Dichiarazioni dalle quali nessuno della maggioranza di centrodestra, tanto meno il sindaco, prese le distanze. «Siamo preoccupati nel constatare l'allarmante attacco alla ricerca e alla didattica della storia», si legge in apertura della lettera. Il documento è firmato da 46 professori delle Università di Firenze, Siena, Pisa ma anche Roma Tor Vergata, La Sapienza, Bologna, Padova e della Calabria.

Il caso è scoppiato dopo la bocciatura della proposta del gruppo di opposizione Pistoia ecologista progressista di un progetto per fornire informazioni ai cittadini con cartelli o codici Qr sulla storia coloniale italiana ricordata nei nomi di alcune strade pistoiesi (viale Adua, via Macallè, via Tripoli), iniziativa che avrebbe dovuto avvalersi della consulenza scientifica dell'Istituto storico della Resistenza di Pistoia e dell'Università di Firenze.

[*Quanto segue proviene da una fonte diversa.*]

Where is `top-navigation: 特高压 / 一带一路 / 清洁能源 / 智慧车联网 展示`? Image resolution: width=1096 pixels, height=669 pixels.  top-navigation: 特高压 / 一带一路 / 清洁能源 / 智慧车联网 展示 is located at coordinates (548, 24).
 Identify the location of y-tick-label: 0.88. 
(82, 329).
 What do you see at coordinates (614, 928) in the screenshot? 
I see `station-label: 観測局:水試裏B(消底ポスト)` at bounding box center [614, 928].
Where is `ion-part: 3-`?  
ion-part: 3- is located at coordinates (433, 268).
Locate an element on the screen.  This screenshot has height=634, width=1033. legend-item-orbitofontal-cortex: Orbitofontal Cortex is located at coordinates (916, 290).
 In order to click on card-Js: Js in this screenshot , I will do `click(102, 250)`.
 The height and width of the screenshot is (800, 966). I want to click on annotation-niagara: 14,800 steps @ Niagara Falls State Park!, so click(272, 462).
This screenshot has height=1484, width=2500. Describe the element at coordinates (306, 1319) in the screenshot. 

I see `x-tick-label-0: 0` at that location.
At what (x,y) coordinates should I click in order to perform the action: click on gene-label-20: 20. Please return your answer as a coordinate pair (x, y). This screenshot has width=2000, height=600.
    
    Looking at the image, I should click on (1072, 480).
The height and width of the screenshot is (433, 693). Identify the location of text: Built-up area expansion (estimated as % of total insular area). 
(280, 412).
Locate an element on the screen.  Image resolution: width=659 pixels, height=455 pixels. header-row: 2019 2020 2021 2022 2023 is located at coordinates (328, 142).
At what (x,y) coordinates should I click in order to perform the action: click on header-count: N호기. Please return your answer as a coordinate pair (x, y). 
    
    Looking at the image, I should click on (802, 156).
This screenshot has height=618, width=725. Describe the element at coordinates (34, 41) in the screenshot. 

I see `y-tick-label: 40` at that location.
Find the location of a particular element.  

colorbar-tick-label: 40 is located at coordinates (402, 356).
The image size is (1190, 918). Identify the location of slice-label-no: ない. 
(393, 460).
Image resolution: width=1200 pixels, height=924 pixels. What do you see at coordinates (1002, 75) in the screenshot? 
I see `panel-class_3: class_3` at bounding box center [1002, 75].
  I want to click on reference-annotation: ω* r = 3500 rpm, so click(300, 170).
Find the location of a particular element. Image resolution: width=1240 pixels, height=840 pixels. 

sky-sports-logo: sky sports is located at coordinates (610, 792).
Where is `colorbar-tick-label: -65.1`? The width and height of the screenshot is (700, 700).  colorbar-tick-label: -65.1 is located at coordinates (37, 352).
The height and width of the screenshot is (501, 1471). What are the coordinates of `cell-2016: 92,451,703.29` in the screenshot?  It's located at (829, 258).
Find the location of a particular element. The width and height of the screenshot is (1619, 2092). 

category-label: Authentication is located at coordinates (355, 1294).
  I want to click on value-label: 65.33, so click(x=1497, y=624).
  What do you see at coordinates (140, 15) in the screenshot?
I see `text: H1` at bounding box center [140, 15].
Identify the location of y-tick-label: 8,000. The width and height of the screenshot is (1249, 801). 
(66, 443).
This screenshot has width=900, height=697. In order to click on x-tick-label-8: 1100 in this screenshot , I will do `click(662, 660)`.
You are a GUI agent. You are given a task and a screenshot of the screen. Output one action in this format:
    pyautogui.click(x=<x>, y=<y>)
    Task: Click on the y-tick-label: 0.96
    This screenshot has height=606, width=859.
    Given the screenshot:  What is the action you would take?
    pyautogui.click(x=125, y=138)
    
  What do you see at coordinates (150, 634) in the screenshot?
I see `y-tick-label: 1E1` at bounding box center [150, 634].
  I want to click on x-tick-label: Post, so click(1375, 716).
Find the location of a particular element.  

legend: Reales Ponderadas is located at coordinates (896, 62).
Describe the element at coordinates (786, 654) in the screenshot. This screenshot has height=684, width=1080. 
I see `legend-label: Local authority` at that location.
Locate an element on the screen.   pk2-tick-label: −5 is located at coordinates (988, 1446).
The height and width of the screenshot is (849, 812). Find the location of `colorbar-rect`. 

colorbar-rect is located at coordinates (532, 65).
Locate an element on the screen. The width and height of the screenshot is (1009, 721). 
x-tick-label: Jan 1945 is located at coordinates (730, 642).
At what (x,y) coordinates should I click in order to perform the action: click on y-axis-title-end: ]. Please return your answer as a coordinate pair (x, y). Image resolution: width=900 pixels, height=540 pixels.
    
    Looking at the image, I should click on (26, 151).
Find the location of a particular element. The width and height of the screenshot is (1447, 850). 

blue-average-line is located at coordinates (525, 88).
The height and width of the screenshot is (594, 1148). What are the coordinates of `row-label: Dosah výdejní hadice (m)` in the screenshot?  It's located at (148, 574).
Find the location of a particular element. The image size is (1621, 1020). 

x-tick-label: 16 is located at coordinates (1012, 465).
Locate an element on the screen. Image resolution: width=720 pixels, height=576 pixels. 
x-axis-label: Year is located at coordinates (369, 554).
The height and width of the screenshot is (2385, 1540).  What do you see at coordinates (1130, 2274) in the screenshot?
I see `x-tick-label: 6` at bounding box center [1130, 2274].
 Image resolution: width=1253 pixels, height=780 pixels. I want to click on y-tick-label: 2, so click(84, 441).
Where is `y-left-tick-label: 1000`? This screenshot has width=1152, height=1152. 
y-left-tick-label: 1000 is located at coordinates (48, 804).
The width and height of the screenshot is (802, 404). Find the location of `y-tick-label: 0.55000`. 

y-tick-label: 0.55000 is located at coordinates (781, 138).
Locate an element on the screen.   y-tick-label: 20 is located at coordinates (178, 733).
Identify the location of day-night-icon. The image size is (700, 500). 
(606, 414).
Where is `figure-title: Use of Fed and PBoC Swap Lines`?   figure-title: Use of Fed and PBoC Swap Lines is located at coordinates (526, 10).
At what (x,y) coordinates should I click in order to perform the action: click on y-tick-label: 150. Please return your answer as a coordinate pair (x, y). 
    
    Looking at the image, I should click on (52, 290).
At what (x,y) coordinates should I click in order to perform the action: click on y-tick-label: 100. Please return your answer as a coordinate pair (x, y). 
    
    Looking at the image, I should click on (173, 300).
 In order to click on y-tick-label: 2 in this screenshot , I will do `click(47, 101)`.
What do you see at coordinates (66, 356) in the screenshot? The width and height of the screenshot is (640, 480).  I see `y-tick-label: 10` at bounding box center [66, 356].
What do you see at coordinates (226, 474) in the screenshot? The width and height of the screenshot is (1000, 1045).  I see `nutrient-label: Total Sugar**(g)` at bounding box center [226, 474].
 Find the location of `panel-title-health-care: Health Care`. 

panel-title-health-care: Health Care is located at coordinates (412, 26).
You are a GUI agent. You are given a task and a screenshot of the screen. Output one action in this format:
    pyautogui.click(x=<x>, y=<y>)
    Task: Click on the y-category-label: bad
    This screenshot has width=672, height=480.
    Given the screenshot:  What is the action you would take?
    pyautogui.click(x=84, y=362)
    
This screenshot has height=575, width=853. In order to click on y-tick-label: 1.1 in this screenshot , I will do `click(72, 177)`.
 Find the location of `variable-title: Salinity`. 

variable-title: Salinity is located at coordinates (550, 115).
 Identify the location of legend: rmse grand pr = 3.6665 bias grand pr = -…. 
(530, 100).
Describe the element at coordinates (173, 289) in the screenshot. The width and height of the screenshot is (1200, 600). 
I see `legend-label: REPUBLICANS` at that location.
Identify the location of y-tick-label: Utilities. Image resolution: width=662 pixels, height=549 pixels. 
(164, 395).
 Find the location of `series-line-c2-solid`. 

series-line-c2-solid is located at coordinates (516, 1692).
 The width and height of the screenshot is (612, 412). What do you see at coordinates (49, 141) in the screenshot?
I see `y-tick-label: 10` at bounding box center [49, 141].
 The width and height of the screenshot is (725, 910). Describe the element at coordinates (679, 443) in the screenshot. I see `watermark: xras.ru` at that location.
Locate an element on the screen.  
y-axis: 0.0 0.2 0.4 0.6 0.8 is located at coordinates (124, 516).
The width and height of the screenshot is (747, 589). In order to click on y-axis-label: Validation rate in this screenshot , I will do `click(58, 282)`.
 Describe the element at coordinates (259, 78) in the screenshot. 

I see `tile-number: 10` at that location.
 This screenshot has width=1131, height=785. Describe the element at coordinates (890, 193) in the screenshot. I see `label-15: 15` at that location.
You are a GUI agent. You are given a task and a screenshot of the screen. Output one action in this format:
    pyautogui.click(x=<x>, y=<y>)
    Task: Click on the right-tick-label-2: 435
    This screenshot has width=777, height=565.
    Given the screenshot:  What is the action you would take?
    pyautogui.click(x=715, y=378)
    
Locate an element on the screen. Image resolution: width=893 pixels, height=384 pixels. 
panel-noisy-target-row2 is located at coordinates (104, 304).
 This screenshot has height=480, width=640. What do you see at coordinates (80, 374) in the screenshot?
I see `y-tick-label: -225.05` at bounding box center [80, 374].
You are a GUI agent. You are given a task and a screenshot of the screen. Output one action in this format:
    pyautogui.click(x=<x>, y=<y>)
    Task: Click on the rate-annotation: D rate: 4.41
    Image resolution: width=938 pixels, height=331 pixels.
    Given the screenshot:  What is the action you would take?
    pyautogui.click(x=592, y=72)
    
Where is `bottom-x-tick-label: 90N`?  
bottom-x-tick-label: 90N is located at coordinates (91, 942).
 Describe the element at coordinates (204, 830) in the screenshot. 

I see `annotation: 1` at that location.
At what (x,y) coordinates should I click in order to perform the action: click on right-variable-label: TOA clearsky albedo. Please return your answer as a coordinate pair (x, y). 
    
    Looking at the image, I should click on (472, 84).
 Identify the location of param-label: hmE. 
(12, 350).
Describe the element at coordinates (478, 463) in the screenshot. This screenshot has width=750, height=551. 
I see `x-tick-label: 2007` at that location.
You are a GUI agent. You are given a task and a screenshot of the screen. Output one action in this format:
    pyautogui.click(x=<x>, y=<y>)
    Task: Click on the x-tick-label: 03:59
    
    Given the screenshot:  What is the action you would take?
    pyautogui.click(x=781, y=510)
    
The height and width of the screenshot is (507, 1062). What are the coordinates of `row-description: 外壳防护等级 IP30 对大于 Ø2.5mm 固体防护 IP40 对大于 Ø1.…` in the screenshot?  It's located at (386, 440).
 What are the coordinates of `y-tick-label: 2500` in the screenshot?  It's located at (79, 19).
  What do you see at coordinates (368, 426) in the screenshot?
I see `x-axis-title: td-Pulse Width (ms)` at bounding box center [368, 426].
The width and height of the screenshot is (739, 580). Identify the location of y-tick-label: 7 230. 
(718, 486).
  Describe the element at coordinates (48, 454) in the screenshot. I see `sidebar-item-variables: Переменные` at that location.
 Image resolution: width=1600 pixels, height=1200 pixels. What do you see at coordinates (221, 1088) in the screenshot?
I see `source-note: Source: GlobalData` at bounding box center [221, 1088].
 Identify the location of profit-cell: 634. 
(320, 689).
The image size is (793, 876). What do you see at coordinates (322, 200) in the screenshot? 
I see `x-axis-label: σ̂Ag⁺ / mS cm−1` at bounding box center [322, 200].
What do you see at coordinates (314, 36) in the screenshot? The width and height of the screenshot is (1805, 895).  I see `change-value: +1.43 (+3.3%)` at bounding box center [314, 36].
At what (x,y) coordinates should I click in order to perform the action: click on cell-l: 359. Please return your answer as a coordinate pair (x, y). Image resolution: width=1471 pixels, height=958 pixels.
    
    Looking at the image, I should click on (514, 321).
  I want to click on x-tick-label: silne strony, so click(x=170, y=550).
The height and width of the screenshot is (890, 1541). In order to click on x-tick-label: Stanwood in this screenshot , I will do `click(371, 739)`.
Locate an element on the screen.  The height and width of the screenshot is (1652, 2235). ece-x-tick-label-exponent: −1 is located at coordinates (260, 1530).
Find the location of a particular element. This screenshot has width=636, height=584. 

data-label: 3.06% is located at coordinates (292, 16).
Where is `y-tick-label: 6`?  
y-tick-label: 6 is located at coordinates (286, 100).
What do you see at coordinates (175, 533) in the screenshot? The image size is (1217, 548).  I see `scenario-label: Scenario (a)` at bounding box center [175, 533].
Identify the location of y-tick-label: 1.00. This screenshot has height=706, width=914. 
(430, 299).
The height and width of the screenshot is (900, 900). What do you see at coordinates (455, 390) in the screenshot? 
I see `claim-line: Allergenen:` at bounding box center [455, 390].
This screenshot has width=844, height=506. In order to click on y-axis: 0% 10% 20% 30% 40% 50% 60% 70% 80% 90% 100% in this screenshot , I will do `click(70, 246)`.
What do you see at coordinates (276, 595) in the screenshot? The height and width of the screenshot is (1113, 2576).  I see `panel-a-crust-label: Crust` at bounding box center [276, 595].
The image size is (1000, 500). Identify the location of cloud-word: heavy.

Nella proposta si suggeriva di dotare di adeguata cartellonistica anche la mitragliera del sommergibile della Regia Marina “Scirè”, che da alcuni anni è ospitata all’interno della Fortezza Santa Barbara. Nel dibattito, i gruppi di maggioranza si schierarono subito contro la proposta, agitando – in alcuni casi – il fantasma di una “cancel culture” come se la volontà fosse quella di cambiare nome alle strade, cosa in realtà non contenuta nella proposta.

Iacopo Bojola, capogruppo di Forza Italia - Amo Pistoia, mostrò invece di apprezzare l’idea della cartellonistica esplicativa, anche se – a suo parere – occorreva ampliare la portata dell’iniziativa a fatti e personaggi della storia complessiva della città. E, soprattutto, se l’informazione fosse stata «realmente culturale» e non affidata all’Istituto storico della Resistenza e alla Società pistoiese di storia patria. In particolare, secondo Bojola, «l'Istituto della Resistenza del momento… può essere coordinato da brave persone, ma che hanno un'impostazione culturale assolutamente non obiettiva, legittima ma non obiettiva». Aggiungendo che «ci dovrebbe essere una commissione di storici e non di personaggi che si improvvisano tali perché hanno un richiamo ideologico più che culturale, perché si parla più di ideologia che di cultura».

Nel dibattito, nessuno della maggioranza è intervenuto sull’argomento, neanche il sindaco Alessandro Tomasi, presente a tratti in aula, nonostante che la consigliera comunale Pd Antonella Cotti l’avesse invitato espressamente a farlo.

E durante le dichiarazioni di voto Bojola (unico consigliere di maggioranza a parlare) ha rincarato la dose, spiegando che l’Istituto storico della Resistenza di Pistoia è portatore di una «visione di parte, legittima ma di parte, come si vede leggendo le relazioni dell’istituto, più interessato alle attività del Pci che alle gesta di eroi della Resistenza come Silvano Fedi e Manrico Ducceschi». Al voto, cui Tomasi non partecipò, la proposta venne respinta.

E proprio da quel silenzio del primo cittadino parte la lettera dei 46 docenti, che chiedono a Tomasi «di voler chiarire la sua personale posizione come sindaco». È stato «un episodio isolato», «parole sfuggite, delle quali ci si può scusare» oppure «un vero e proprio attacco alle istituzioni di studio, di ricerca e formazione che si richiamano alla Resistenza e alla lotta di Liberazione»? «Perché, se di questo si trattasse – conclude la lettera – crediamo sia doveroso da parte nostra andare oltre una richiesta di chiarimenti e avviare invece una più ampia denuncia anche a livello nazionale».

La lettera è stata presentata ieri alla stampa a Firenze dai docenti Pietro Clemente, Roberto Bianchi, Pietro Causarano, Francesca Cavaciocchi e Valeria Galimi, presenti anche presidente e direttore dell’Istituto storico, Giovanni Contini Bonacossi e Stefano Bartolini. «Per molti di noi è stato un piccolo shock quando abbiamo ascoltato le registrazioni di quanto era stato detto», ha spiegato Pietro Clemente.

Da qui la necessità di «una richiesta esplicita al sindaco di dissociarsi da quello che era stato detto». Nessuna volontà di cancel culture sottolinea, «è l'opposto, le strade non si cambiano ma si raccontano».